Flying, sometimes styled FLYING, is an aviation magazine published since 1927 and called Popular Aviation prior to 1942, as well as Aeronautics for a brief period. It is read by pilots, aircraft owners, aviation enthusiasts and aviation-oriented executives in business, commercial and general aviation markets worldwide.

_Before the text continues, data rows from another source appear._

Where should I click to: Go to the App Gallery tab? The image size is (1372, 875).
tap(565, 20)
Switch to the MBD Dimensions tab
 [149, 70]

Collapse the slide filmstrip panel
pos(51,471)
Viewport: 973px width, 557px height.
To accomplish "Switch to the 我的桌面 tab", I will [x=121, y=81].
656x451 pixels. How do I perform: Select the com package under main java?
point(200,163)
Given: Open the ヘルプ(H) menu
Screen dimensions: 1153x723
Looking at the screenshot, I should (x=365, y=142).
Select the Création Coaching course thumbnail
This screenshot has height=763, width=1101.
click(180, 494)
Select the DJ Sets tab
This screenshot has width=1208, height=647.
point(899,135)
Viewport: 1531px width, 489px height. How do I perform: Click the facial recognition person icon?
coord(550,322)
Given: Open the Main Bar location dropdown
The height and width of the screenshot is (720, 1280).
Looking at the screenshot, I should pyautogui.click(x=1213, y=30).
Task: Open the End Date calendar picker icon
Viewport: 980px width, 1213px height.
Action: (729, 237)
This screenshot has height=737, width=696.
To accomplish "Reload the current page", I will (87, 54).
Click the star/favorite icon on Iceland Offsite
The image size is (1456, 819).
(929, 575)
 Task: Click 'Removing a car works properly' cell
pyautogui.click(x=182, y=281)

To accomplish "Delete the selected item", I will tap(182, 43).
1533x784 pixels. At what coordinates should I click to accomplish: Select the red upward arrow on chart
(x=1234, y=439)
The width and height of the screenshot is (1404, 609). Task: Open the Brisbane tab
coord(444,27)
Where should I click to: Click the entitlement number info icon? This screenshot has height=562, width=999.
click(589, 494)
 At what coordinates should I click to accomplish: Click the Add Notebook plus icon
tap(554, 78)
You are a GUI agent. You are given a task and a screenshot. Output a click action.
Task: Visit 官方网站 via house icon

It has the largest paid subscription, newsstand, and international circulation of any U.S.-based aviation magazine, according to its former publisher the Bonnier Corporation, and is promoted as "the world's most widely read aviation magazine". It is owned by digital media entrepreneur Craig Fuller.

History

The magazine first began publishing in 1927 as Popular Aviation soon after Charles Lindbergh's historic transatlantic flight. It was given the name Aeronautics briefly from 1929–1930 and was changed back to Popular Aviation until 1942, when it became Flying. 

In June 2009, Flying owner, Hachette Filipacchi Media U.S., sold the publication to the Bonnier Corporation, the U.S. division of the Sweden-based Bonnier Group, along with four other magazines: Popular Photography, Boating, Sound and Vision, and American Photo.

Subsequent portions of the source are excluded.